Esperavam que à 3.ª edição deste Barómetro houvesse mais medidas para mitigar este fenómeno?
Há uma indefinição política e estratégica de restruturação do sistema de saúde. Não é um problema só português, mas há países que estão a dar passos mais substantivos. Por exemplo, na Escócia o diretor regional da Segurança Social é também responsável pela Saúde, os problemas são geridos em conjunto. Nós infelizmente ainda não temos políticas ativas de restruturação do setor hospitalar e que integrem também uma resposta social. Há necessidade de criar uma agenda estratégica para o setor da Saúde.
Era possível ter sido feito mais?
Temos um problema grave de investimento. De 2009 a 2017 houve uma redução do investimento na Saúde e em 2018 houve um ligeiro aumento. Para restruturar é preciso investir. Os hospitais estão muito limitados pela reduzida autonomia. Para muitos dos doentes internados por motivos sociais, o desenvolvimento de soluções em ambulatório seria uma vantagem, mas quando os hospitais pedem recursos humanos para novos projetos, se o Ministério da Saúde percebe o que se pretende fazer, chega às Finanças e não entendem o que está a ser dito. Há uma barreira de linguagem.

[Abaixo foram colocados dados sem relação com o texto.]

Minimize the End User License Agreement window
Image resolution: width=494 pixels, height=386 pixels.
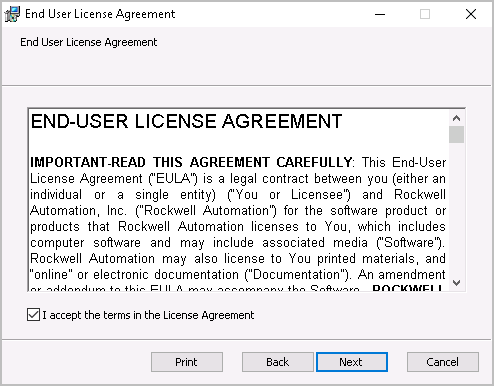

Os pedidos continuam a ter de ir às Finanças?
Só as substituições de longa duração é que deixaram de ter de ir às Finanças, quando está em causa substituir pessoas ausentes por mais de 120 dias. É muitas vezes mais rápido contratar um médico do que um assistente operacional ou um técnico de serviço social. Há fenómenos pouco racionais do ponto de vista económico porque não existe conhecimento do setor. Temos um projeto mas se demora nove meses a haver uma autorização de contratação, o projeto dilui-se. Há uma frustração nos hospitais quando se tenta encontrar soluções.
A discussão da Lei de Bases da Saúde é uma oportunidade para avançar nesta área?

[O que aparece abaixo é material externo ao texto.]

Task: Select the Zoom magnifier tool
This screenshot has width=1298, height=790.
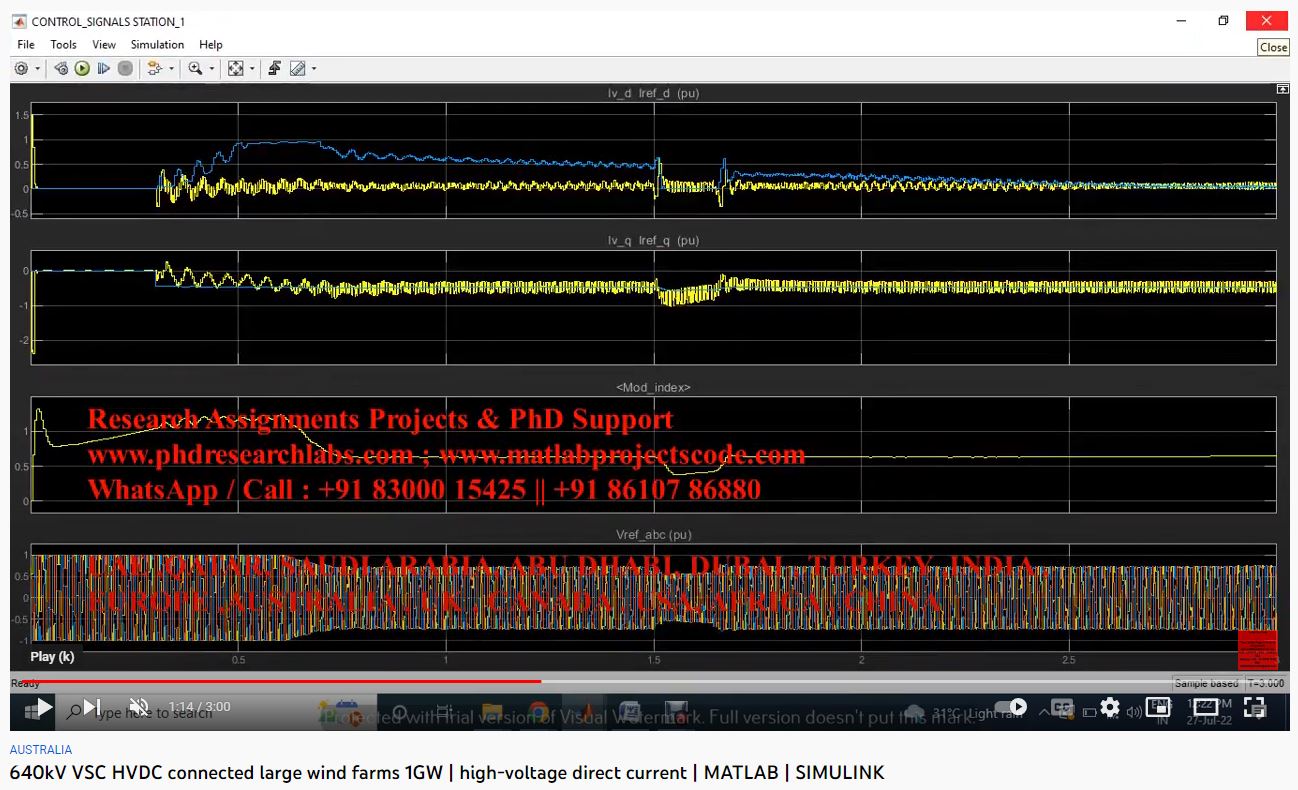Action: click(194, 69)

O que nos parece é que tem de haver um pensamento estruturado entre setores. O SNS para enfrentar os desafios precisa de uma resposta integrada com a Segurança Social. Mas para já há medidas que podiam ser implementadas – a majoração da comparticipação dos medicamentos para famílias com menos recursos, maior articulação entre os hospitais e equipas domiciliárias de cuidados continuados. Caso contrário, nas ondas de calor e frio vamos ter problemas de congestionamento dos hospitais quando há camas com doentes que deviam ter outras respostas.
Os casos de abandono de doentes nos hospitais são residuais?
Sim. São sempre dramáticos, mas a grande questão não é o abandono. Podia pensar-se: isto acontece porque as famílias não querem ter os doentes em casa. Não é verdade. As famílias não têm capacidade logística e financeira, muitas vezes é preciso adaptar as casas, as pessoas precisam de cuidados 24 horas. A discussão em torno dos apoios ao cuidador informal é muito importante mas ainda não é uma resposta efetiva. Vão avançar apoios mas em 2020 e como projeto piloto. Ao longo do tempo fomos desenvolvendo respostas para a parentalidade. A verdade é que ainda não soubemos reagir às situações de incapacidade e envelhecimento.